Lemma 15.58.16. Let $R$ be a ring. Let $K^\bullet , L^\bullet $ be complexes of $R$-modules. There is a canonical isomorphism

\[ K^\bullet \otimes _ R^\mathbf {L} L^\bullet \longrightarrow L^\bullet \otimes _ R^\mathbf {L} K^\bullet \]

functorial in both complexes which uses a sign of $(-1)^{pq}$ for the map $K^ p \otimes _ R L^ q \to L^ q \otimes _ R K^ p$ (see proof for explanation).

**Proof.**
Replace the complexes by K-flat complexes $K^\bullet , L^\bullet $. Then we consider the map

\[ \text{Tot}(K^\bullet \otimes _ R L^\bullet ) \longrightarrow \text{Tot}(L^\bullet \otimes _ R K^\bullet ) \]

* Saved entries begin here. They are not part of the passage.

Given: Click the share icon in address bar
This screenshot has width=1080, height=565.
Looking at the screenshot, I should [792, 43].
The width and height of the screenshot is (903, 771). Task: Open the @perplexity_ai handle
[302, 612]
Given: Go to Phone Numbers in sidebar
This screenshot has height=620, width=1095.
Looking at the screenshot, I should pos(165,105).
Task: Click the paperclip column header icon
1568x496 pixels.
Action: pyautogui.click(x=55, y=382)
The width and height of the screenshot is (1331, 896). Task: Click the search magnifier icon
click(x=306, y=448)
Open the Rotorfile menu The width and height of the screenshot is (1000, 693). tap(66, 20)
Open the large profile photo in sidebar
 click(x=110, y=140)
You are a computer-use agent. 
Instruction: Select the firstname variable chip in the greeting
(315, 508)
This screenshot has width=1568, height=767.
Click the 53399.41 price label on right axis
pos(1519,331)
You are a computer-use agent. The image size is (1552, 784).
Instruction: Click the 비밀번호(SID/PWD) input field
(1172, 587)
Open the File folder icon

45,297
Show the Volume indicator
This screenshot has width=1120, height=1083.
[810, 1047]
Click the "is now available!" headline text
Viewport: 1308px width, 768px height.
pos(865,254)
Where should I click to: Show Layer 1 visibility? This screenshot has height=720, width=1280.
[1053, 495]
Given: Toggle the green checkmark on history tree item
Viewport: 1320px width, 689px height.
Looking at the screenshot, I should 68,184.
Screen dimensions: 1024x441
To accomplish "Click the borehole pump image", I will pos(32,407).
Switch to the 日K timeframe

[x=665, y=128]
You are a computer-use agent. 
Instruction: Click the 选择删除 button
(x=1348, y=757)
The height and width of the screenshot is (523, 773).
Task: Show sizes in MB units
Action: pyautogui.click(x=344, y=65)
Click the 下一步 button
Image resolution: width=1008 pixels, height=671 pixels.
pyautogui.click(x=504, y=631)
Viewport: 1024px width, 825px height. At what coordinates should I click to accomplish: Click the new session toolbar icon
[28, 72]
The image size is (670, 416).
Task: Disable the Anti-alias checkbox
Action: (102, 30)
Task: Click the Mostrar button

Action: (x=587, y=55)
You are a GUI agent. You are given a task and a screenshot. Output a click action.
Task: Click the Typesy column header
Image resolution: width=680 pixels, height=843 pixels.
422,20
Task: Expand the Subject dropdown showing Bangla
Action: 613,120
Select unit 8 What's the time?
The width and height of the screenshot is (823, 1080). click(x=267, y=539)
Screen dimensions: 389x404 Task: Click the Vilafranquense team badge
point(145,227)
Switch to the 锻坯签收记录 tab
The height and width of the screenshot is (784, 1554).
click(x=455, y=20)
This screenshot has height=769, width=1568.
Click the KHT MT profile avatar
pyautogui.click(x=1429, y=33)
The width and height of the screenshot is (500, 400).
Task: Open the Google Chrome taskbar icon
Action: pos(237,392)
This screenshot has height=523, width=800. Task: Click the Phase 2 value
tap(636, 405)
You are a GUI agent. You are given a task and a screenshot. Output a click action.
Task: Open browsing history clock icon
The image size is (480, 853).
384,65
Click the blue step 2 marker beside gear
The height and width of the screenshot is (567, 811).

given by using $(-1)^{pq}$ times the canonical map $K^ p \otimes _ R L^ q \to L^ q \otimes _ R K^ p$. This is an isomorphism. To see that it is a map of complexes we compute for $x \in K^ p$ and $y \in L^ q$ that

\[ \text{d}(x \otimes y) = \text{d}_ K(x) \otimes y + (-1)^ px \otimes \text{d}_ L(y) \]

Our rule says the right hand side is mapped to

\[ (-1)^{(p + 1)q}y \otimes \text{d}_ K(x) + (-1)^{p + p(q + 1)} \text{d}_ L(y) \otimes x \]

On the other hand, we see that

\[ \text{d}((-1)^{pq}y \otimes x) = (-1)^{pq} \text{d}_ L(y) \otimes x + (-1)^{pq + q} y \otimes \text{d}_ K(x) \]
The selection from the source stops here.